Lessons of the ThermostatMonday, November 24, 2014
Right on, here we go! House project time has started up anew! clap clap!
Today's project? Thermostat installation.
Well, that and a million errands were run as well to catch up from my Sirens time away. Plus a fun trip to the park for Finn. We had our first Mommy-Finn fenced in off-leash moment together. It was fun. :)
Anyway, so the thermostat. If you've been hanging with me, you read about our blow-in insulation day where we had the second floor ceiling stuffed. It has helped but ya know, this flipper, I tell ya. It seems like everything he put in or did needs replacing, fixing, or redoing.
The furnace was cycling too much still, or so it seemed to me. It would come on, run for a bit, shut off and about five minutes later it would come back on. The weather isn't even all that cold out yet. Plus our gas bills were obscene last year. Obscene. Just outright red card foul obscene.

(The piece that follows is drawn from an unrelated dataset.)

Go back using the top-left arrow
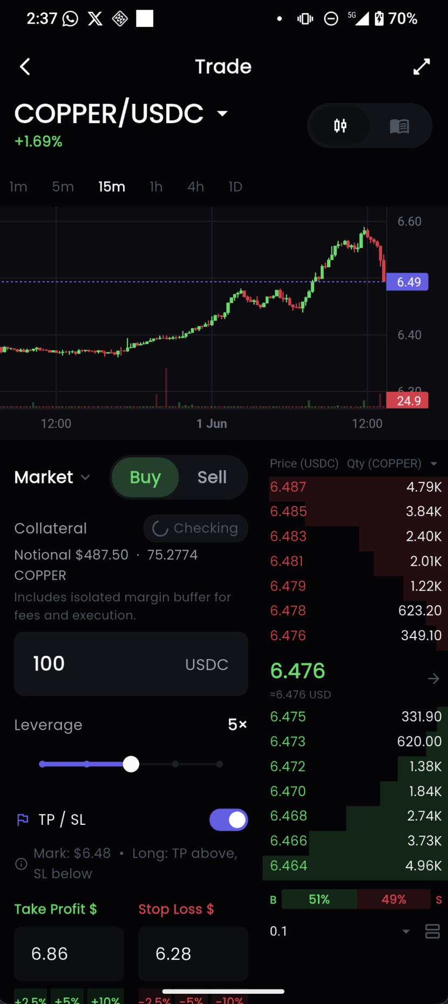 point(25,67)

I am always always trying to cut down on energy usage, scary bills, but increase comfort and efficiency. Mike will crank the thermostat super hot or super cold depending on the season, and I'm always the one resetting to "reasonable." Which is odd, really. It can be 85 inside and I can still be cold. In the winter I'm all layers, a sweatshirt, two pairs of socks and slippers. Oh and a hat and scarf. Indoors. Hey, I'm always cold, what can I say? Weird I am, I know.
So here's the old one.
|Old weird random and fussy thermostat.|
Mike got minorly upset with me that I didn't consult him about changing the thermostat, but it's not like I bought one of those uber fancy uber pricey wi-fi phone connected cook your dinner for you ones. While the premise of those seem cool, it's unnecessary for us. Unless it does cook dinner for me, then I will definitely reconsider.
|Um. The directions.|
Now. Usually I'm not one for reading directions. Or, if I do, and I assume most people do the same, I jump to the key sections, skim for the info I need then have at it. This time though I'm not sure what came over me but I read more than usual. And, I must say, I am very glad I did as I learned two very important lessons.

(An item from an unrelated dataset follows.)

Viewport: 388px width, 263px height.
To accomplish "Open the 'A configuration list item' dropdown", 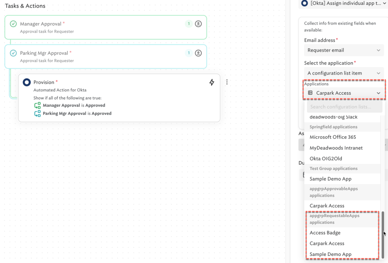I will tap(344, 73).
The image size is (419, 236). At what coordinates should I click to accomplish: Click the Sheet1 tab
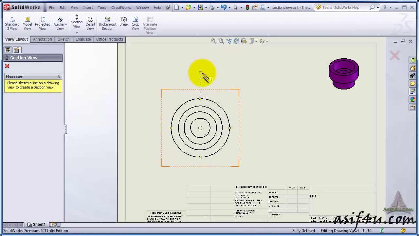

I made sure to follow the directions when removing the old one as I did not want to blow up the house or myself. First, turn the furnace off at the breaker box. The new packaging provided little stickers to label each wire as you disconnect them. Important. Do not test your memory. Use seemingly silly stickers.
Unscrewed the old one, popped it off the wall, screwed in new one using the same wall anchors. Sweet. Check for level aaaaannndd, all good.
Here's the first lesson I learned thanks to the directions. It said to insulate around the incoming wire so no air from behind can affect the temperature gauging system.
Never ever thought that that could be an issue, but it sure makes sense. Even though our thermostat is on an inside wall, there is a big gaping hole in the wall. No harm in insulating. I used the leftover piece of foam from when I plugged up the hole behind the sound bar.
Finn was a very good helper boy on our first project together. I suspect his previous owners were not avid DIY'ers; he couldn't figure out what the heck I was doing and stuck his nose in everything. He's on break here.
The whole thing wired up super easy. Although, I do need my eyes checked. I thought it said T on the old thermostat when in fact it said Y. Yeah. Neat. :( sniffle. Don't tell anybody though. I'm all good.
|It was hard to capture that 5 for you as it was blinky.|
Reading the instructions for this new one (which I of course got at Menards), it pointed out there's a way to adjust the cycling.
Whaaaa? Huh? Seriously?! Did I just read right? Adjust the cycling?!
Why did all these websites not mention anything like that? Maybe it's this specific thermostat that's adjustable? But it led me to believe that others might be as well.
So that's my Tip o' the Day: if you're having trouble with too much cycling, check to see if your thermostat is adjustable first. This particular one has a range of 1 through 9 with one being the most frequent, keeping the temperature as constant as possible while nine offers the fewest amount of cycles per hour. I went with five for now to see how it goes.
And guess what. The furnace is no longer running for what seems like all the time now. I will keep my eye on it as well as the overall comfort level. And the gas bills.
Ah, Finn's off break and has brought me an earless bunny toy. And he just started tinkling indoors for the first time ever. Wow. Do not know what that's about. I best be moving along now!